• [MATERIAL SUPPLIED]:
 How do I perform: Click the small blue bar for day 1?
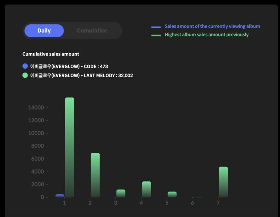click(60, 196)
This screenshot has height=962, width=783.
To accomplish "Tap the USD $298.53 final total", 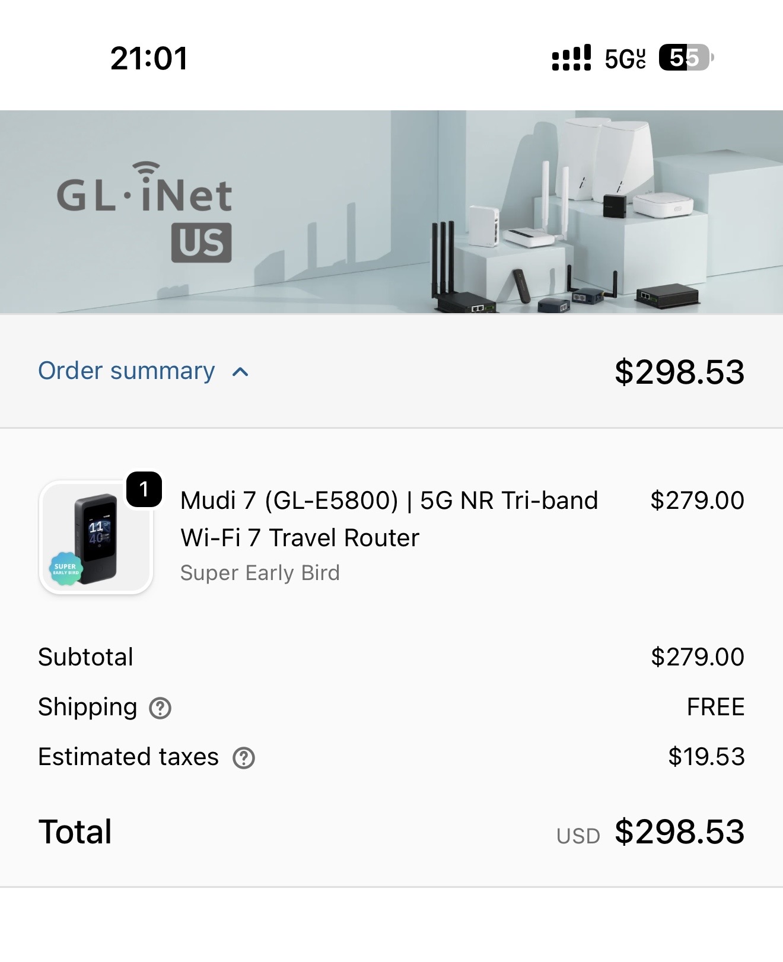I will pyautogui.click(x=679, y=832).
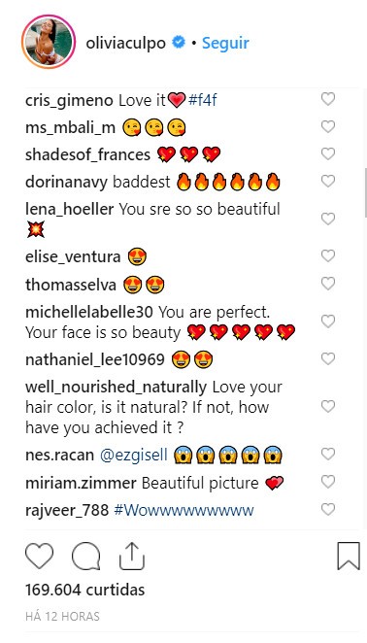This screenshot has height=643, width=367.
Task: Open the comment bubble icon
Action: tap(85, 556)
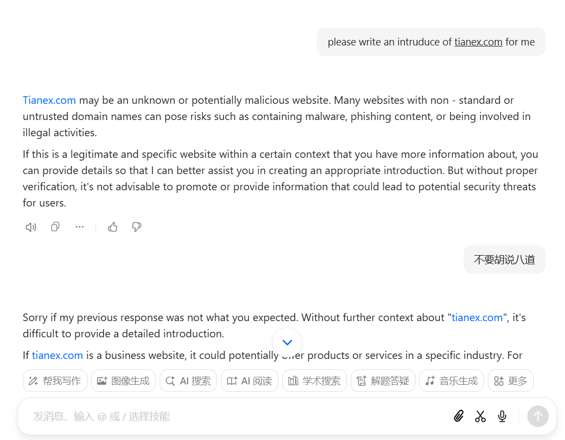
Task: Dislike the response with thumbs down
Action: [x=137, y=227]
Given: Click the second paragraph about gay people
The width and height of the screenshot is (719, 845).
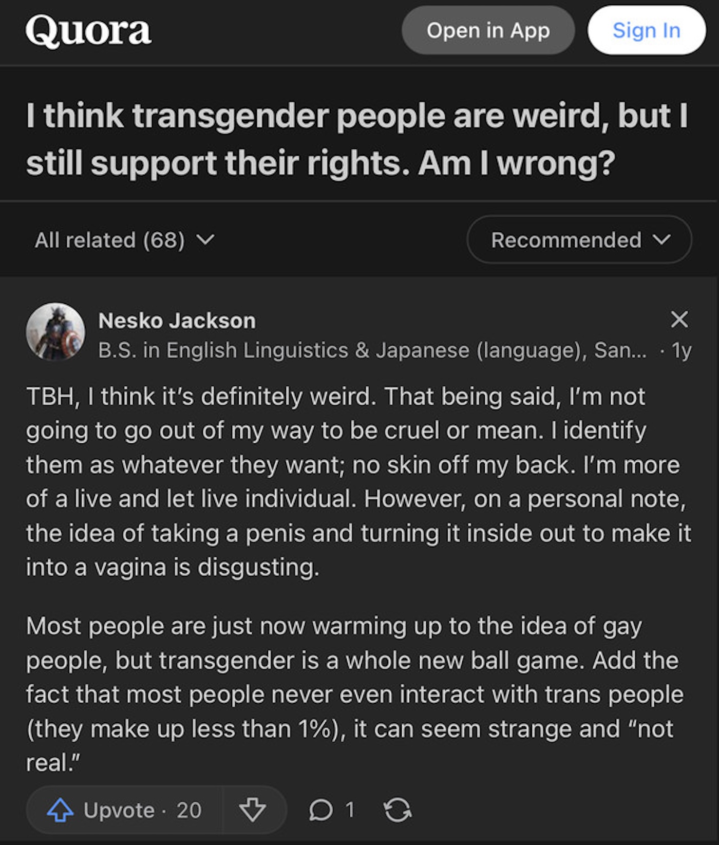Looking at the screenshot, I should [354, 693].
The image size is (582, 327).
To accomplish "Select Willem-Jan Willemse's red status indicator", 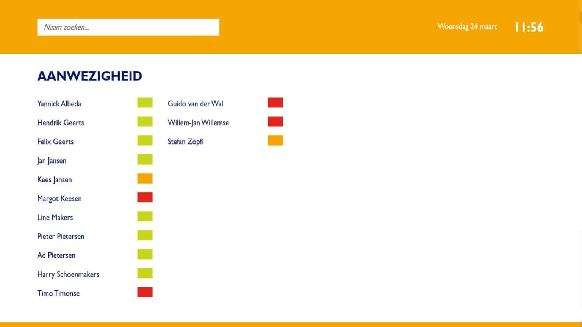I will click(x=275, y=122).
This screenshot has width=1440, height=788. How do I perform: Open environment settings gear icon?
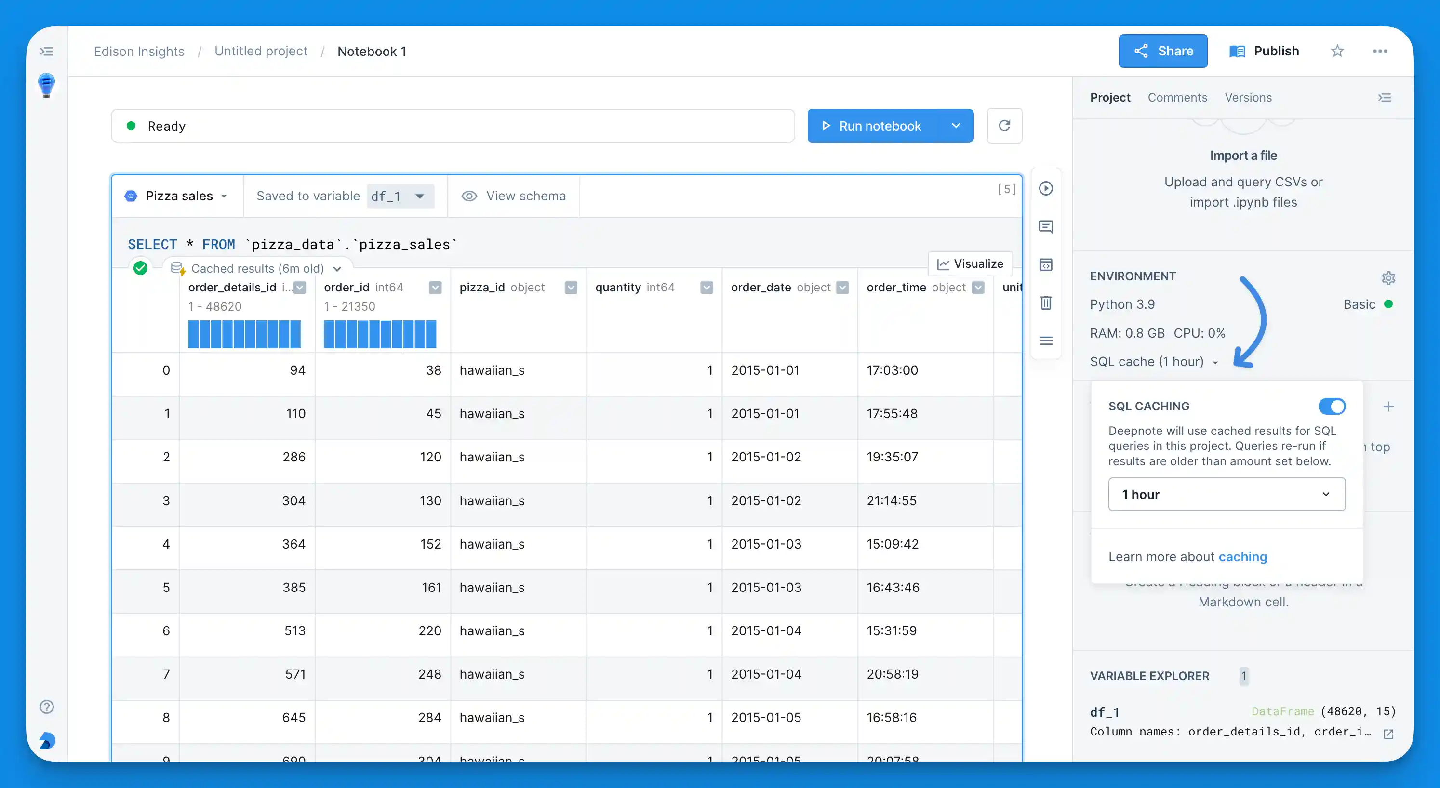[1389, 278]
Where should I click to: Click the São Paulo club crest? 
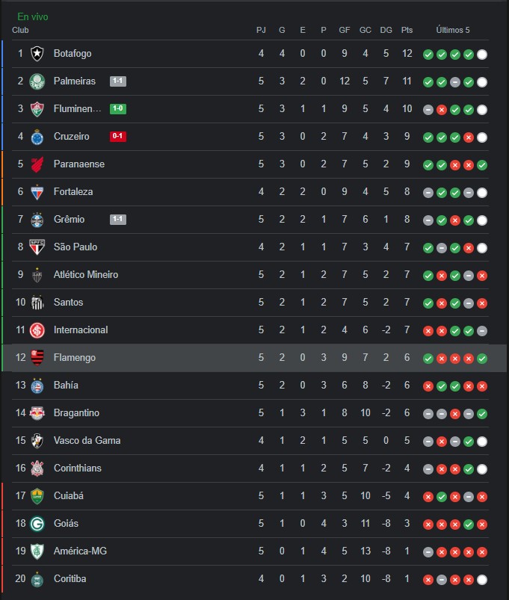[37, 247]
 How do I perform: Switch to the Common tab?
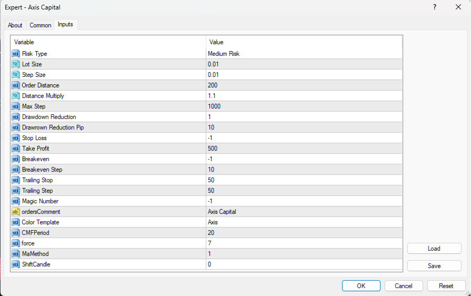(41, 25)
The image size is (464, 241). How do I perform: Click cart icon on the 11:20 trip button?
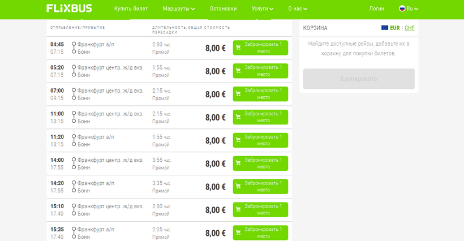tap(238, 141)
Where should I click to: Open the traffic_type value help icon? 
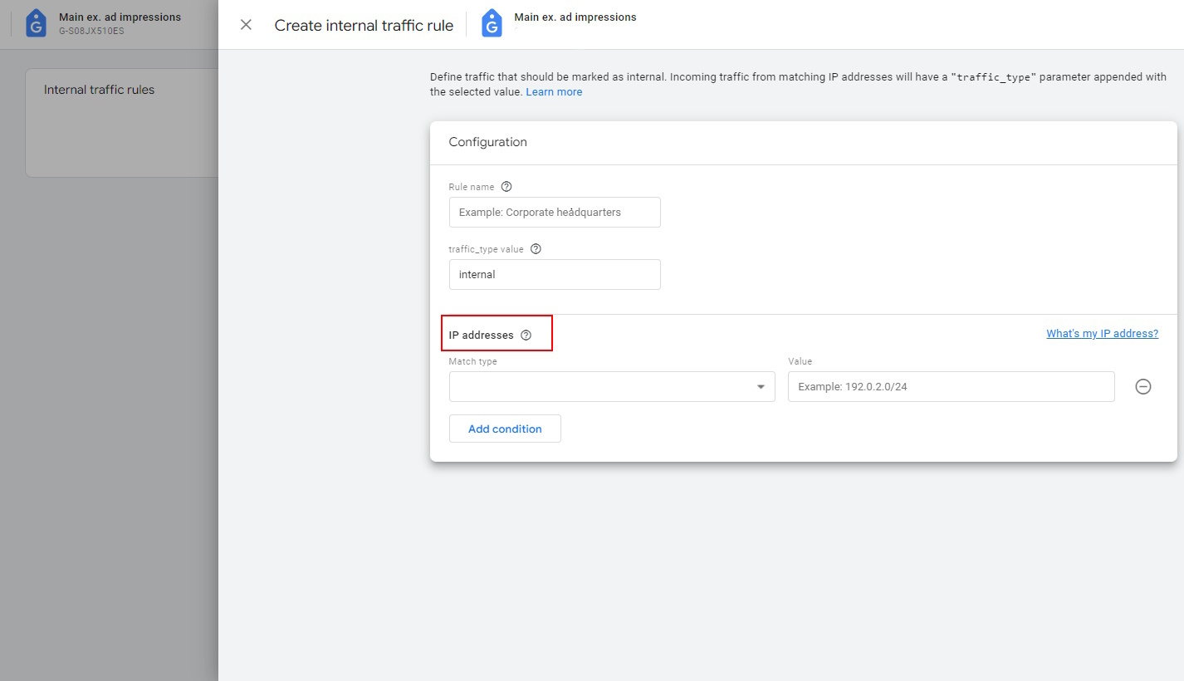tap(536, 247)
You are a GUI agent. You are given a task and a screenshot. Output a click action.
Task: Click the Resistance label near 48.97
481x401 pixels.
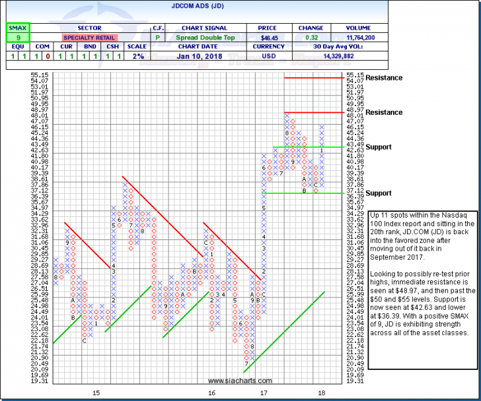(x=383, y=113)
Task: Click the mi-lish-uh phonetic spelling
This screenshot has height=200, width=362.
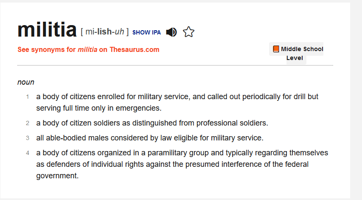Action: point(104,32)
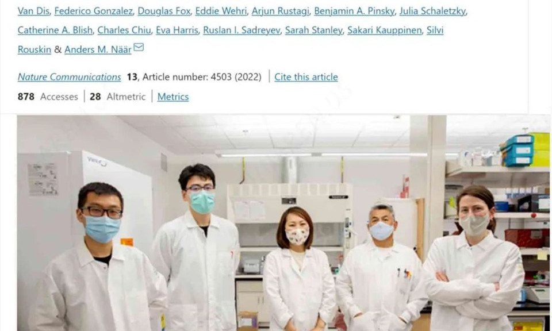Viewport: 552px width, 331px height.
Task: Click author name Eddie Wehri
Action: 221,11
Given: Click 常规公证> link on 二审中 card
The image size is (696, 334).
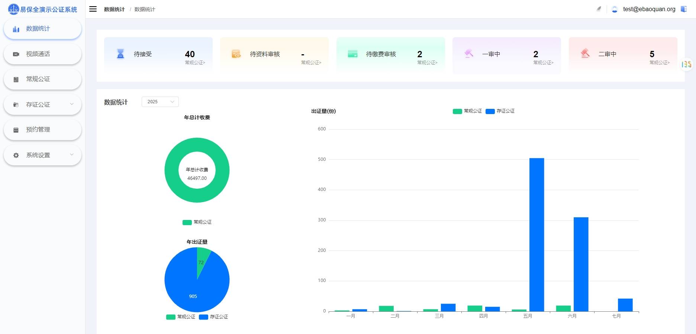Looking at the screenshot, I should pos(659,63).
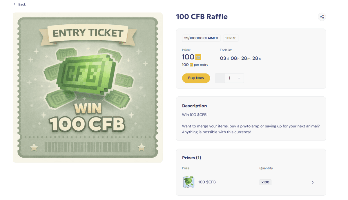This screenshot has width=348, height=200.
Task: Click the "59/100000 CLAIMED" badge
Action: tap(201, 38)
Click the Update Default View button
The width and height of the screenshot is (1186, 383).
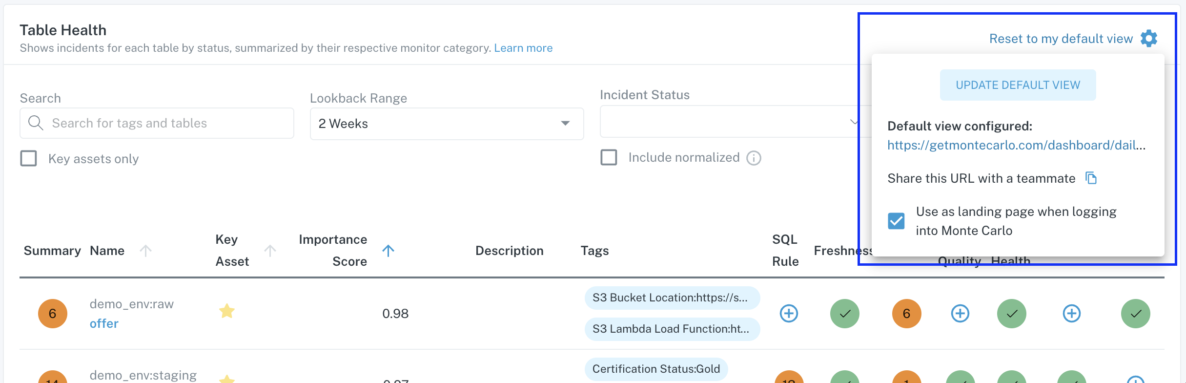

• [EXERCISE GOAL]: Would you retype the lines from the line containing "Where should I click to: Open" to the final line of the entries above, exactly as given and without pictures?

• [EXERCISE RESPONSE]:
Where should I click to: Open the traffic_type value help icon? 
tap(536, 247)
You are a GUI agent. You are given a task and a screenshot. Output a click action.
Task: Click the Resistance label near 48.97
481x401 pixels.
(x=383, y=113)
Task: Click the mi-lish-uh phonetic spelling
This screenshot has height=200, width=362.
Action: point(104,32)
Viewport: 552px width, 331px height.
Task: Click author name Eddie Wehri
Action: 221,11
Given: Click 常规公证> link on 二审中 card
The image size is (696, 334).
Looking at the screenshot, I should pos(659,63).
This screenshot has width=348, height=200.
Task: Click the "59/100000 CLAIMED" badge
Action: tap(201, 38)
Click the Update Default View button
The width and height of the screenshot is (1186, 383).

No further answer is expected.